Number Ten Waterloo Row was built by Charles Bully in the early 1870's.
The first occupant was the Hon. Andrew Rainsford Wetmore, judge of the
Supreme Court, whose father, George Ludlow Wetmore, a barrister,
challenged and
fought a duel in 1821 which caused his death.
The middle or original part of what is called the ‘Bliss Carman house’
at 83 Shore Street is thought to have been built for Colonel Shore. The
walls are of deal, pegged together. In 1851, it was part of the
marriage
settlement to his daughter, Mrs. Pennefather who sold it to Henry B.
Robinson,
Esquire, Barrister who was a grandson of Captain Anthony Allaire, a
loyalist,
whose diary is valuable to historians. Mr. Robinson made
improvements
to the house, including plastering the attic rooms as well as the walls
and
ceilings in two rooms in the cellar.
When the Hon. John James Fraser was appointed Lieutenant Governor of
New Brunswick in 1893, he immediately bought “Camborne House” and
renamed it
“Farraline Place”.
George Truslowe Taylor, whose parents lived on the corner of Charlotte
and Northumberland Streets, was a pioneer in photography. He was making
deguerrotypes in the 1850's and also made photographs on glass with
what
was called, “the wet process”. With Indian guides, he travelled along
the
St. John and Tobique rivers taking pictures. Another credit was
his
being the inventor of blueprints as well as an artist.
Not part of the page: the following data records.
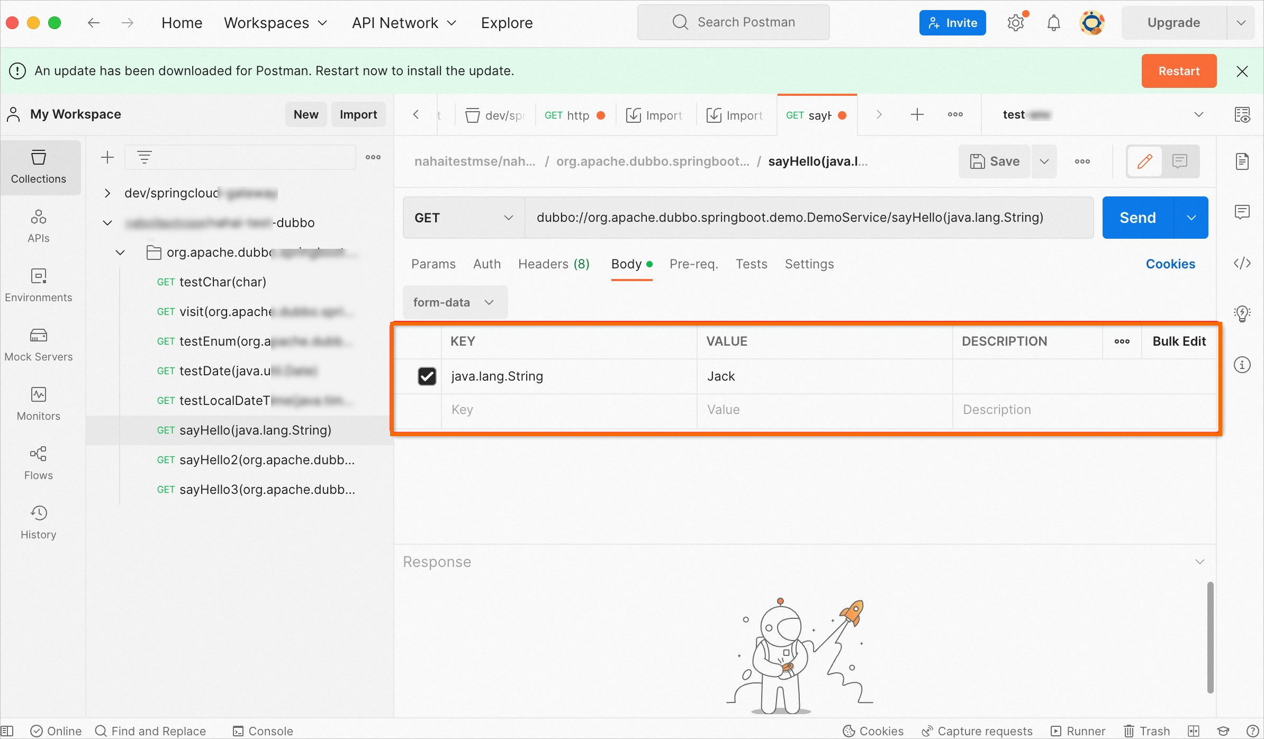This screenshot has height=739, width=1264.
Task: Click the Restart update button
Action: coord(1179,71)
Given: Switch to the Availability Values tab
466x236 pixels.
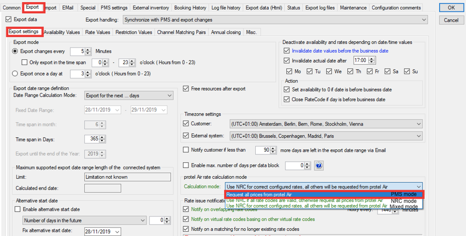Looking at the screenshot, I should pos(62,32).
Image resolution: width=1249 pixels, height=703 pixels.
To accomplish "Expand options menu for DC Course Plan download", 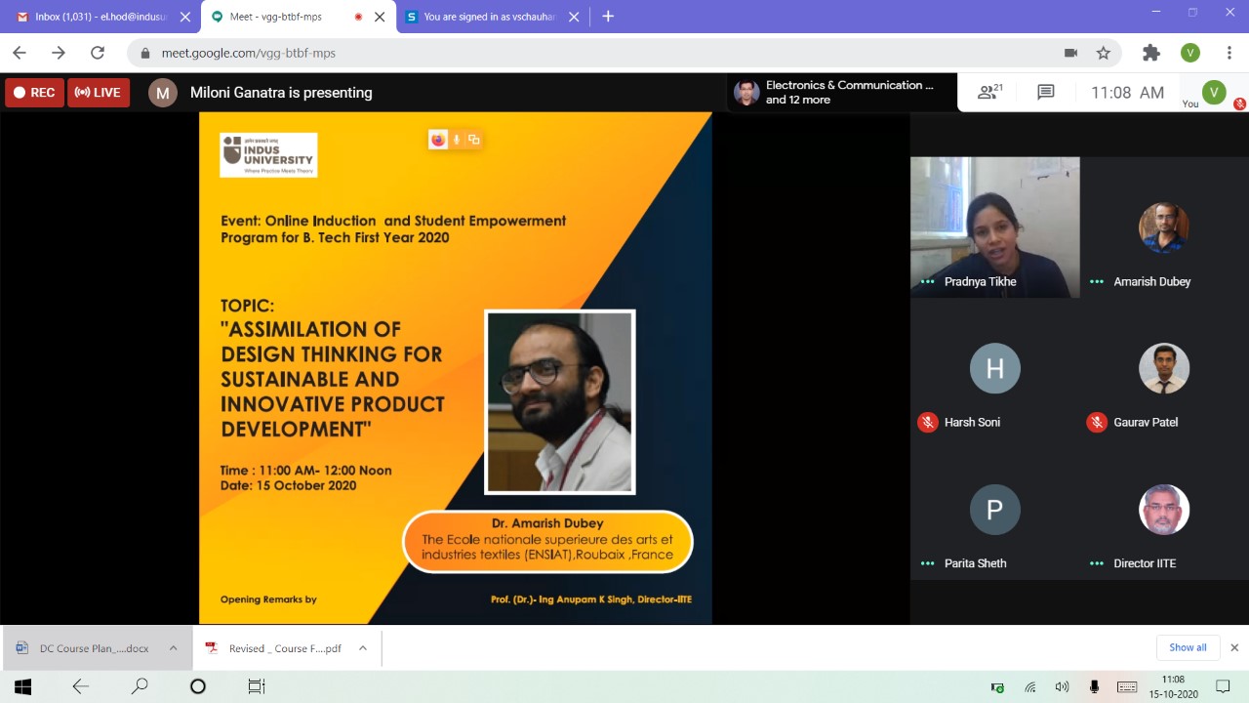I will pyautogui.click(x=173, y=647).
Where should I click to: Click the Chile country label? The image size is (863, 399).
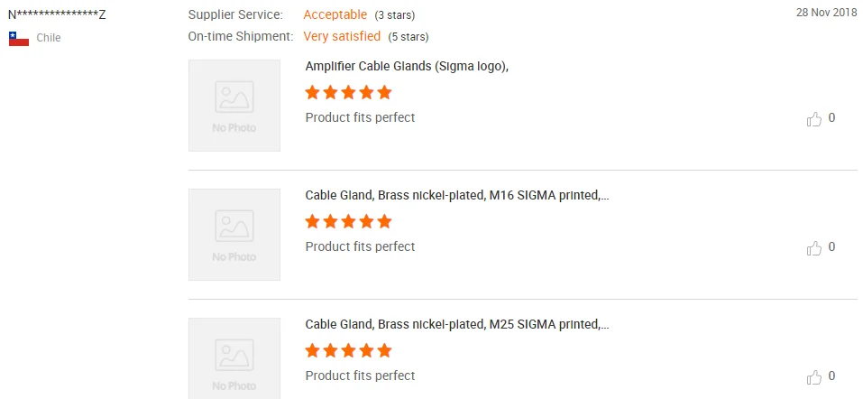tap(49, 39)
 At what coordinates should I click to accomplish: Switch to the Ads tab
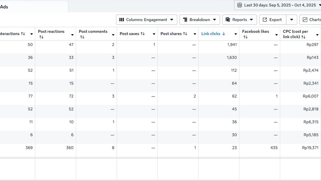click(x=4, y=7)
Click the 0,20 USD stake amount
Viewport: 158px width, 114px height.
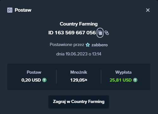click(31, 80)
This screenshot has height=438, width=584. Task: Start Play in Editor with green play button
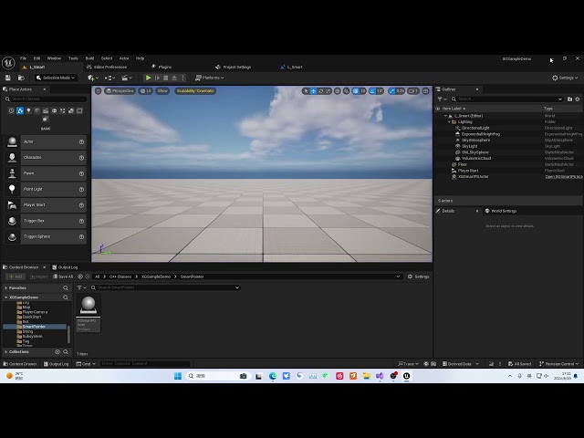(x=148, y=78)
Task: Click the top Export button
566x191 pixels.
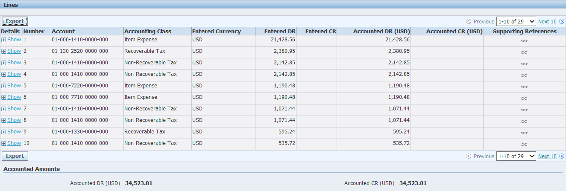Action: (15, 21)
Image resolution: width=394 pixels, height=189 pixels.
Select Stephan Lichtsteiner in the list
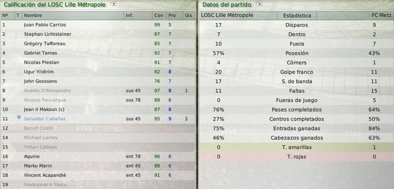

One of the occupants of 725 George Street was James Hogg, who was born
in Lietrim, Ireland in 1800 and came to New Brunswick in 1819 where he
became a trader. In 1844, he founded the Fredericton newspaper, The
Reporter and was for many years the publisher. His was the first book
of poetry published in this province.
“Fredericton, New Brunswick, British North America” by
Isabel Louise Hill gives glimpses into the houses and their occupants
as well as the events in history that influenced lives.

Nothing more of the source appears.